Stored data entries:
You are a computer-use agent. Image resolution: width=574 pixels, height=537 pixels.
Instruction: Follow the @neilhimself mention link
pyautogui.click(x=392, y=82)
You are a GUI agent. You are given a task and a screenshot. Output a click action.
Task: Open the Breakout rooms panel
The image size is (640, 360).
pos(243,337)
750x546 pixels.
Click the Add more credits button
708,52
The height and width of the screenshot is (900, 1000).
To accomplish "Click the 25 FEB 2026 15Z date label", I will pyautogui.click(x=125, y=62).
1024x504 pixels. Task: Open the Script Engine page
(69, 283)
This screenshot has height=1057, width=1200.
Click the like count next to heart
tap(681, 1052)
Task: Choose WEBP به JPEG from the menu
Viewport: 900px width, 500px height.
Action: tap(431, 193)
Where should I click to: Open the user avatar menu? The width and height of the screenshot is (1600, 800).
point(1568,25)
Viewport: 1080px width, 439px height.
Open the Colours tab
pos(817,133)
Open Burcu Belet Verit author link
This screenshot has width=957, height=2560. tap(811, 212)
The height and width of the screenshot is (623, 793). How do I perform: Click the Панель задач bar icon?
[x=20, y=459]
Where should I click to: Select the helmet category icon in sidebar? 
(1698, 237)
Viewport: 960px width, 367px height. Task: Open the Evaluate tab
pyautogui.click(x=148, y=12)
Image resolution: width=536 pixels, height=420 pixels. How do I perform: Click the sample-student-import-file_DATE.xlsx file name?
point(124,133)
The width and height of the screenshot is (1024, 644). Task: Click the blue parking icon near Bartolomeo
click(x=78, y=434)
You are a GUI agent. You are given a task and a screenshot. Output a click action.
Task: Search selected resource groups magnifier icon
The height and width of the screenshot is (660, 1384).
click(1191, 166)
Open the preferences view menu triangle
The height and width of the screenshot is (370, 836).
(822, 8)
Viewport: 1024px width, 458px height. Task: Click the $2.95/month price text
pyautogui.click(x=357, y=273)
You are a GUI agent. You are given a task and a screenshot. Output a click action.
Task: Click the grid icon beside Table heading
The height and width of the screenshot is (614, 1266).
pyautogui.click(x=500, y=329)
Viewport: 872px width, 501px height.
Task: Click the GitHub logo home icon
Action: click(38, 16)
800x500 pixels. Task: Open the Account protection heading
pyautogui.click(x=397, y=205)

TASK OBJECTIVE: The complete data above is to be written out again as it stands.

SOLUTION TO THE PROBLEM:
You are a computer-use agent. Image resolution: width=574 pixels, height=537 pixels.
Instruction: Follow the @neilhimself mention link
pyautogui.click(x=392, y=82)
You are a GUI agent. You are given a task and a screenshot. Output a click action.
Task: Open the Breakout rooms panel
The image size is (640, 360).
pos(243,337)
750x546 pixels.
Click the Add more credits button
708,52
The height and width of the screenshot is (900, 1000).
To accomplish "Click the 25 FEB 2026 15Z date label", I will pyautogui.click(x=125, y=62).
1024x504 pixels. Task: Open the Script Engine page
(69, 283)
This screenshot has height=1057, width=1200.
Click the like count next to heart
tap(681, 1052)
Task: Choose WEBP به JPEG from the menu
Viewport: 900px width, 500px height.
Action: tap(431, 193)
Where should I click to: Open the user avatar menu? The width and height of the screenshot is (1600, 800).
point(1568,25)
Viewport: 1080px width, 439px height.
Open the Colours tab
pos(817,133)
Open Burcu Belet Verit author link
This screenshot has width=957, height=2560. tap(811, 212)
The height and width of the screenshot is (623, 793). How do I perform: Click the Панель задач bar icon?
[x=20, y=459]
Where should I click to: Select the helmet category icon in sidebar? 
(1698, 237)
Viewport: 960px width, 367px height. Task: Open the Evaluate tab
pyautogui.click(x=148, y=12)
Image resolution: width=536 pixels, height=420 pixels. How do I perform: Click the sample-student-import-file_DATE.xlsx file name?
point(124,133)
The width and height of the screenshot is (1024, 644). Task: Click the blue parking icon near Bartolomeo
click(x=78, y=434)
You are a GUI agent. You are given a task and a screenshot. Output a click action.
Task: Search selected resource groups magnifier icon
The height and width of the screenshot is (660, 1384).
click(1191, 166)
Open the preferences view menu triangle
The height and width of the screenshot is (370, 836).
(822, 8)
Viewport: 1024px width, 458px height. Task: Click the $2.95/month price text
pyautogui.click(x=357, y=273)
You are a GUI agent. You are given a task and a screenshot. Output a click action.
Task: Click the grid icon beside Table heading
The height and width of the screenshot is (614, 1266).
pyautogui.click(x=500, y=329)
Viewport: 872px width, 501px height.
Task: Click the GitHub logo home icon
Action: click(38, 16)
800x500 pixels. Task: Open the Account protection heading
pyautogui.click(x=397, y=205)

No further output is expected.